▶ Information given:

== Segment start ==

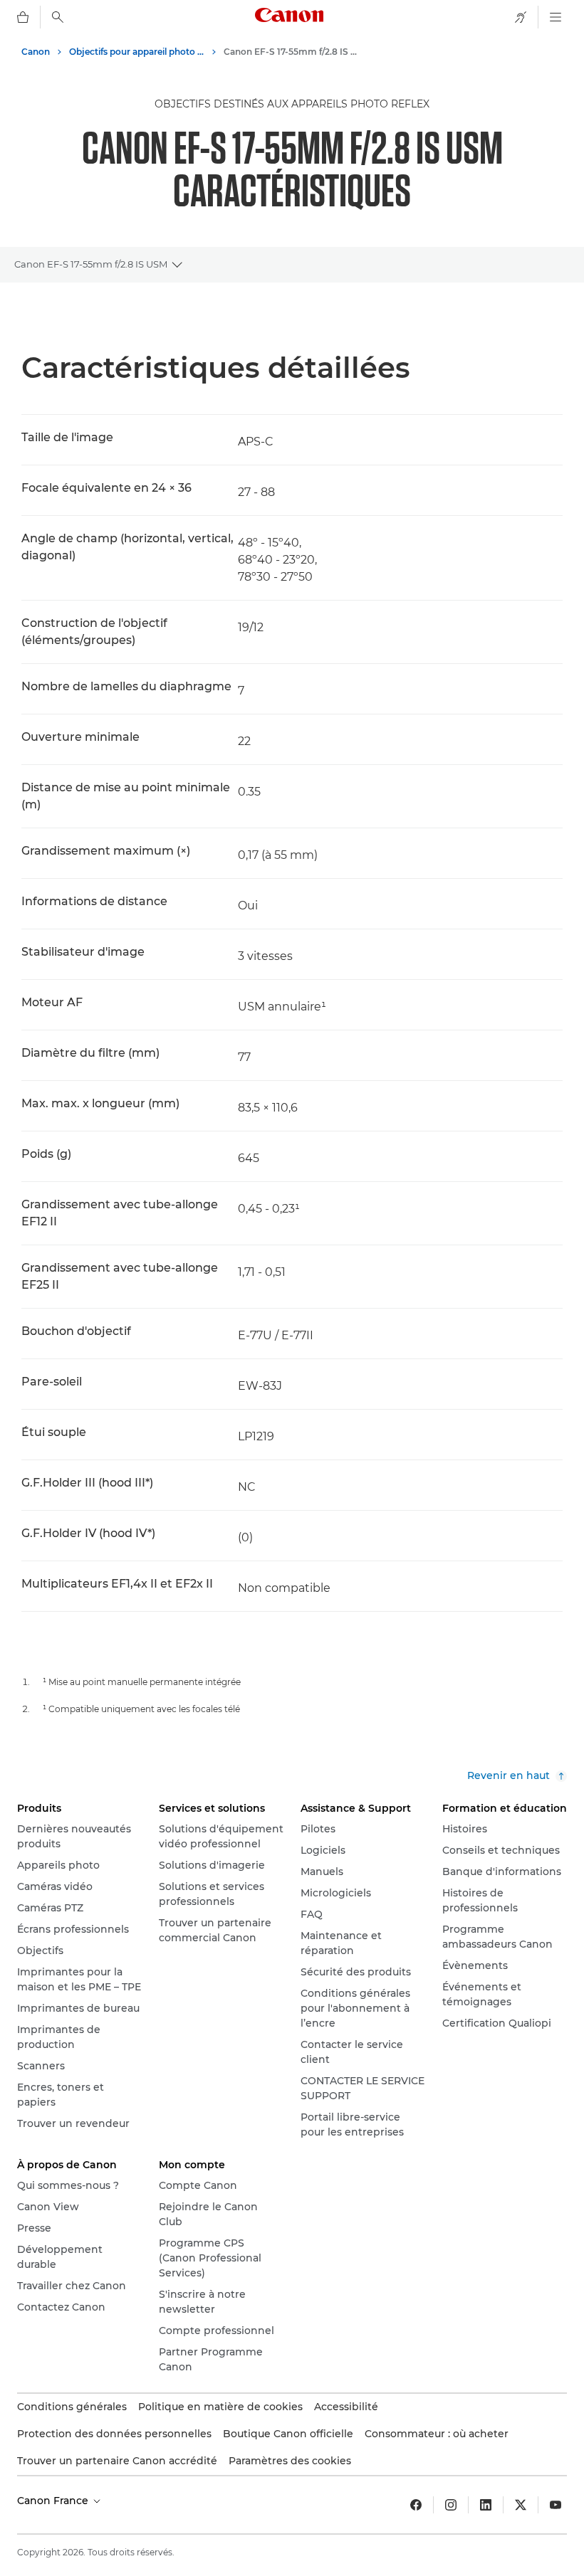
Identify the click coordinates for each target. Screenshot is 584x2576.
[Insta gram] (451, 2505)
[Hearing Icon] (520, 17)
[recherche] (57, 17)
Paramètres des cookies (290, 2460)
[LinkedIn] (485, 2505)
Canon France (54, 2500)
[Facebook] (416, 2505)
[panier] (22, 17)
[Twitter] (520, 2505)
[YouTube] (555, 2505)
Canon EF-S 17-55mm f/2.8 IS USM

== Segment end ==

▶ Work instruction: Restate the line containing "[Facebook] (416, 2505)" and every remaining line of the records word for word. Add nothing.

▶ Answer for this exercise:
[Facebook] (416, 2505)
[panier] (22, 17)
[Twitter] (520, 2505)
[YouTube] (555, 2505)
Canon EF-S 17-55mm f/2.8 IS USM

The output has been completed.